The US Food and Drug Administration (FDA) has approved a new corticosteroid, clobetasol propionate ophthalmic suspension 0.05% (APP13007), for the treatment of postoperative inflammation and pain following ocular surgery, report Formosa Pharmaceuticals (Taiwan) and AimMax Therapeutics (United States).

Clobetasol propionate ophthalmic suspension 0.05% is the first FDA-approved ophthalmic clobetasol propionate product, as well as the first new steroid drop on the ophthalmic market in more than 15 years. It offers a convenient and straightforward dosing regimen (twice daily for 14 days without tapering).

Two phase 3 clinical trials (NCT04739709 and NCT04810962) met their primary endpoints by producing rapid and sustained clearance of ocular inflammation and pain relief that was statistically and clinically superior to its matching placebo. The drops are derived from Formosa Pharma's proprietary APNT nanoparticle formulation platform.

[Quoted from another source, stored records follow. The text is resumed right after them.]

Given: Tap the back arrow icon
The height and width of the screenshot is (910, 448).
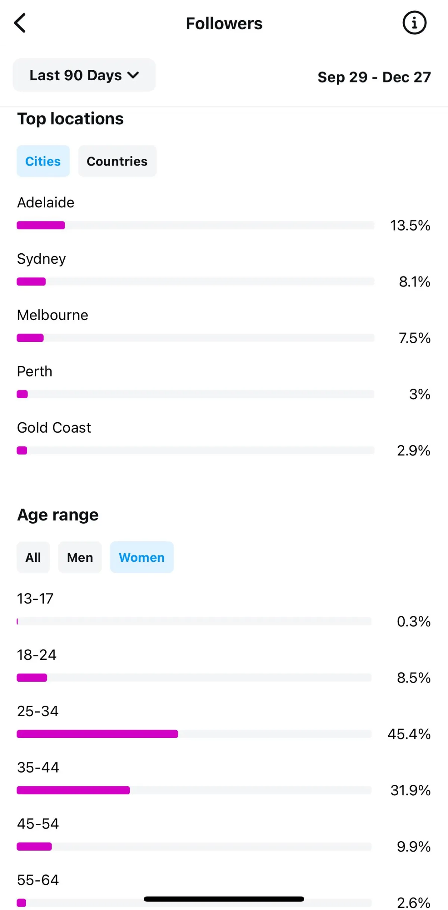Looking at the screenshot, I should 20,23.
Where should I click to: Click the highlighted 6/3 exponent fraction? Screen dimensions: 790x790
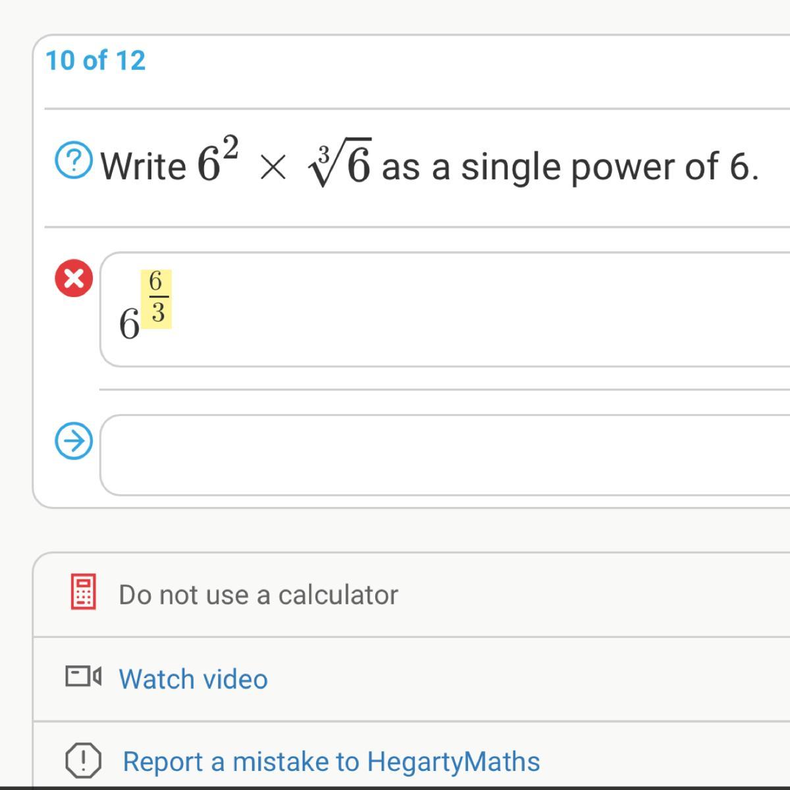point(156,298)
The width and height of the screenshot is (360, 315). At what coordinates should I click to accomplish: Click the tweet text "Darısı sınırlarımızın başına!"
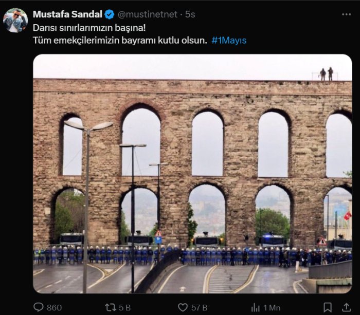(x=82, y=28)
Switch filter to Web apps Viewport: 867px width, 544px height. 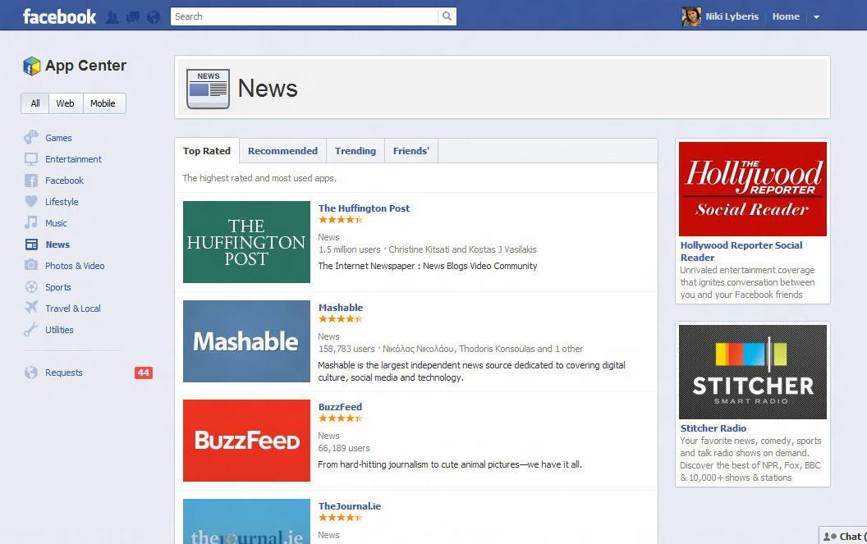coord(65,103)
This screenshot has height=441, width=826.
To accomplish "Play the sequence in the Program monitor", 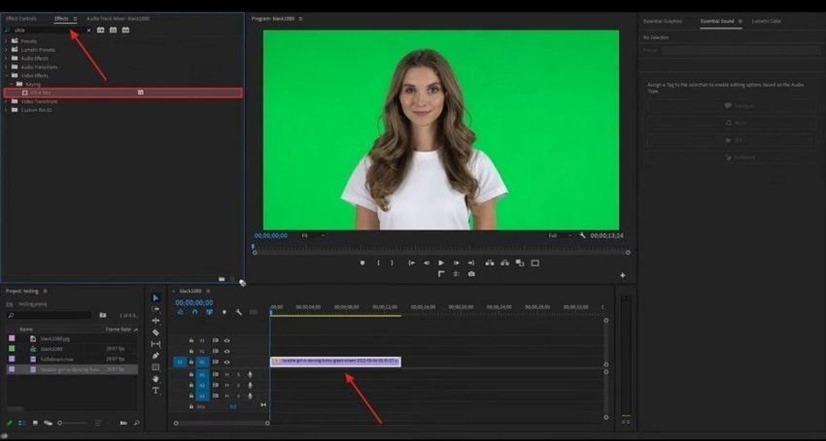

The eyedrop enters a $1.3 billion market for topical ophthalmic steroids and steroid combinations, driven by an estimated 7 million ocular surgeries performed annually in the United States. Eyenovia, a commercial-stage ophthalmic pharmaceutical technology company, acquired the US commercial rights to clobetasol propionate ophthalmic suspension 0.05% from Formosa Pharmaceuticals in August 2023. “We are working towards a robust launch mid-year starting with an educational campaign focused on cataract surgeons,” Michael Rowe, Eyenovia’s chief executive officer, said in a press release.